After my Uncle El died in 1962, my father bought the old country store from his estate. It was and still is located directly across the street from our house (one of the corners of Windham’s Crossroads.) I immediately had a job for the rest of the time I lived at home. There was no pay, but it was all the hot sausage or pickled eggs I could eat. Oh, I almost forgot the small bottled Cokes filled with a pack of peanuts.
I was 12 years old, but I could pump you $5.00 worth of gas (I think it was 29.9 a gallon then), check your oil and wash your windshield. Then go inside and slice you a pound of bologna and cut you a slab of hoop cheese to go on the Saltines you just bought for lunch. If you gave me a ten dollar bill, I would correctly count your change back to you. Have you ever noticed that clerks can’t do that anymore?

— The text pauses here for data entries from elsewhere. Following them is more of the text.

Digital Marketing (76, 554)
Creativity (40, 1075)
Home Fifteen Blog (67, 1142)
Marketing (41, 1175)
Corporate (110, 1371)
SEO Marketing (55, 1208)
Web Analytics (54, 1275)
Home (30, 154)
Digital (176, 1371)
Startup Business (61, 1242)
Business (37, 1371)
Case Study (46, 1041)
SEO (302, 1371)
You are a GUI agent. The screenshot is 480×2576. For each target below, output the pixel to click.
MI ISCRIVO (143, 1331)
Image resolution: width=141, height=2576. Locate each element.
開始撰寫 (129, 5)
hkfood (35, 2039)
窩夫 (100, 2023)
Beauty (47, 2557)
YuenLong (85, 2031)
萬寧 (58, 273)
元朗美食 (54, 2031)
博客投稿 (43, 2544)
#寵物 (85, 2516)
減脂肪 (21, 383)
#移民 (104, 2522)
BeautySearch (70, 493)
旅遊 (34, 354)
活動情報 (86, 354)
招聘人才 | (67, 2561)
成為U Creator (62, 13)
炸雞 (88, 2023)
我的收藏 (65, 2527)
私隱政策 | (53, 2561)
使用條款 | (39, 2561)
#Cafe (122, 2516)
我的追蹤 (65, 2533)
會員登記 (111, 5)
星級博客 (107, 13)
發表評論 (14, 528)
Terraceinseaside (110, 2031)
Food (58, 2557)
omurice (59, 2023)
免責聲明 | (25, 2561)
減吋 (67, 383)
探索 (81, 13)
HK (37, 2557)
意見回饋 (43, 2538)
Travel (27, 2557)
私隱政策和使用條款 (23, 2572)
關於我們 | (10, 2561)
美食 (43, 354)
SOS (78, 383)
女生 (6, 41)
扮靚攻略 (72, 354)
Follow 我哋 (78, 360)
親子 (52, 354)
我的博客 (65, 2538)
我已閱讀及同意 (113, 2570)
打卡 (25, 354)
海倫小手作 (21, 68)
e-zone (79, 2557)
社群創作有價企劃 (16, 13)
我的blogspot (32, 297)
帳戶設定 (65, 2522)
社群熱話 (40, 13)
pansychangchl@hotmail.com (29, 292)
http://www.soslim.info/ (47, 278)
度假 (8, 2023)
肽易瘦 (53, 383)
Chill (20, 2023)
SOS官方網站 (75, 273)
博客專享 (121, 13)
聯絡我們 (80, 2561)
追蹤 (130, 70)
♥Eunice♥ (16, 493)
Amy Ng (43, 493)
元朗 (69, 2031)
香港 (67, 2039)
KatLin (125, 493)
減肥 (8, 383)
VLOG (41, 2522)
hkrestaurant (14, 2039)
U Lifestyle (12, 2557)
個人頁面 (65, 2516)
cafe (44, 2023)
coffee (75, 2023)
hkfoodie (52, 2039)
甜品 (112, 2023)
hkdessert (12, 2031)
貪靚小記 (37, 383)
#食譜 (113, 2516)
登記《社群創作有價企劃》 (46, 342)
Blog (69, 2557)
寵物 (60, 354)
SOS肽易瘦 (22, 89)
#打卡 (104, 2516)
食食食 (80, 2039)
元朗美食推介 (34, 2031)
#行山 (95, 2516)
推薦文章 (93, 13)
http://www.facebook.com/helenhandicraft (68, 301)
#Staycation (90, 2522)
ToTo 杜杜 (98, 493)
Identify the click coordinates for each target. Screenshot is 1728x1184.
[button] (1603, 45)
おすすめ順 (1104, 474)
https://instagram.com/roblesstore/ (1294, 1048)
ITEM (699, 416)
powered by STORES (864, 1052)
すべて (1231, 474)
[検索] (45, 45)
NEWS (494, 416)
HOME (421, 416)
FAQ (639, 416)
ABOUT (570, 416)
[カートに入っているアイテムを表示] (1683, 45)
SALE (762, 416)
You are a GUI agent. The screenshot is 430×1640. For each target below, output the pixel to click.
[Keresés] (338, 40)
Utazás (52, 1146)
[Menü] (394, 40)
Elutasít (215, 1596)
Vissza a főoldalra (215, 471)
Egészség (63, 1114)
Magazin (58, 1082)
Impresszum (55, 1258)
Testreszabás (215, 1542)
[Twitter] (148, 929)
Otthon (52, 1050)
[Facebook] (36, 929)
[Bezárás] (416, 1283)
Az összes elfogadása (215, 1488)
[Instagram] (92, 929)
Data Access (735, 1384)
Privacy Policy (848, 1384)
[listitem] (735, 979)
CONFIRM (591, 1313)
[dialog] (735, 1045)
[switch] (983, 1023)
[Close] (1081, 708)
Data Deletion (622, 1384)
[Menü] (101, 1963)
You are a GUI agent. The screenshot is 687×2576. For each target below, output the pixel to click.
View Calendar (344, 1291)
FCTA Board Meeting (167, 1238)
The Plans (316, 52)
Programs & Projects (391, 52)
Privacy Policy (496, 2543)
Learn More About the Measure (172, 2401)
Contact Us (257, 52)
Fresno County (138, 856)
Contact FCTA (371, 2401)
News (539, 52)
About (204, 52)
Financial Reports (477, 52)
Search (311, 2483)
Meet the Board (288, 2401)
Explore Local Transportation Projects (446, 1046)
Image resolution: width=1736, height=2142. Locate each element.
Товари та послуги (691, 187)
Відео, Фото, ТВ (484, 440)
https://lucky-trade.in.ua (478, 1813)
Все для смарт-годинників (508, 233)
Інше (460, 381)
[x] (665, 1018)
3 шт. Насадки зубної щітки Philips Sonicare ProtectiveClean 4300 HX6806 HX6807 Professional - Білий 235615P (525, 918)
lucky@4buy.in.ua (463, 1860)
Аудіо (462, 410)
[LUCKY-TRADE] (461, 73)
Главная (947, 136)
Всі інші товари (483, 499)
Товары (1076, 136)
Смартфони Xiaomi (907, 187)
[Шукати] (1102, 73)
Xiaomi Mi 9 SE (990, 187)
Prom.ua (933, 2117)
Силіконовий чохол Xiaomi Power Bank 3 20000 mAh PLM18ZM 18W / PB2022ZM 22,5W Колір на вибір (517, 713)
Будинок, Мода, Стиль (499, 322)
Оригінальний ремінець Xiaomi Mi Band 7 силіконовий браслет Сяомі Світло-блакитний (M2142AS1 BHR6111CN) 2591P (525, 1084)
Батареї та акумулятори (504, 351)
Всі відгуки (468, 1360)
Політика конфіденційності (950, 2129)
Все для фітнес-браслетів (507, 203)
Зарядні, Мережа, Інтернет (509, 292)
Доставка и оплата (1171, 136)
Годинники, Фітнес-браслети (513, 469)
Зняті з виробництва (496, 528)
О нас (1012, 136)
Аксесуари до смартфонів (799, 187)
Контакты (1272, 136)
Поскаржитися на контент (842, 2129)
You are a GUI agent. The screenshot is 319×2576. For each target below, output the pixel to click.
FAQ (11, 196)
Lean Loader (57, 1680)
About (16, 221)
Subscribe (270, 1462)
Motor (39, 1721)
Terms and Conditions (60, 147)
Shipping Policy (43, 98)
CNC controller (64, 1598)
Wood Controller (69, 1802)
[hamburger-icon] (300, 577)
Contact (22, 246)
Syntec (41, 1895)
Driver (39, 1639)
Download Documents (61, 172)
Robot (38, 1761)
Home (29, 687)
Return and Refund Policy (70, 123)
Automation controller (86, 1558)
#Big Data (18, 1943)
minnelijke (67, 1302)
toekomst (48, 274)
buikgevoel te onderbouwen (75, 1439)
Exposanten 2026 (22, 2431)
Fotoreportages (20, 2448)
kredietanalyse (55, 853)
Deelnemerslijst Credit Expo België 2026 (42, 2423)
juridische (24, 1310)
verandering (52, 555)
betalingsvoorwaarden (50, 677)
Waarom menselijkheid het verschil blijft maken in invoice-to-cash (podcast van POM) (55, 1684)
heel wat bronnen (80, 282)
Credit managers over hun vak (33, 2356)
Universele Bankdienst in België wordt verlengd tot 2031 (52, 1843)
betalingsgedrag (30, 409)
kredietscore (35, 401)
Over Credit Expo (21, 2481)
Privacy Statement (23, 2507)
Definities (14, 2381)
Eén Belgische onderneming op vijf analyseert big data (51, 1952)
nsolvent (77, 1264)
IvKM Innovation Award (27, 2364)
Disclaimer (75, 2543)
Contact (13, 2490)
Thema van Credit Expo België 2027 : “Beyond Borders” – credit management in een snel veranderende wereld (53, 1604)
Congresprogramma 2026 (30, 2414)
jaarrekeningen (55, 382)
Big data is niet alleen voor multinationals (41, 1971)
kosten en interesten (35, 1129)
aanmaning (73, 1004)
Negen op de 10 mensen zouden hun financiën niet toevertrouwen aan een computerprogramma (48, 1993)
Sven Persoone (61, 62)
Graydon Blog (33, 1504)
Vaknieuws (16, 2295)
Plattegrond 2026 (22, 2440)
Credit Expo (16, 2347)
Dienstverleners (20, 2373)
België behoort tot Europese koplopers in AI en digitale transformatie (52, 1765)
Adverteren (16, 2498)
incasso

My father would open at 6am with what he called his coffee mess. The local farmers would stop by for a cup of coffee and cure all the problems in the world. If you needed to know what was going on around Darlington County, you could catch up with current events in about 5 minutes and two cups of coffee.
I usually worked after school until we closed at 9pm. I have great memories of the old store. I know most of you have stopped at a store just like it sometime in your life. There must be one at just about every crossroads in America. Let me know where you shopped and who the kid was that cut your bologna and pumped your gas.
By the way, we sold the store a few years ago and it is still open across the street. They are using my mother’s recipe for hot dog chili and it’s the best hot dog in Darlington County. And the parking lot is full at 7 am if you’d like to stop by and have a cup of coffee and cure what’s wrong with America.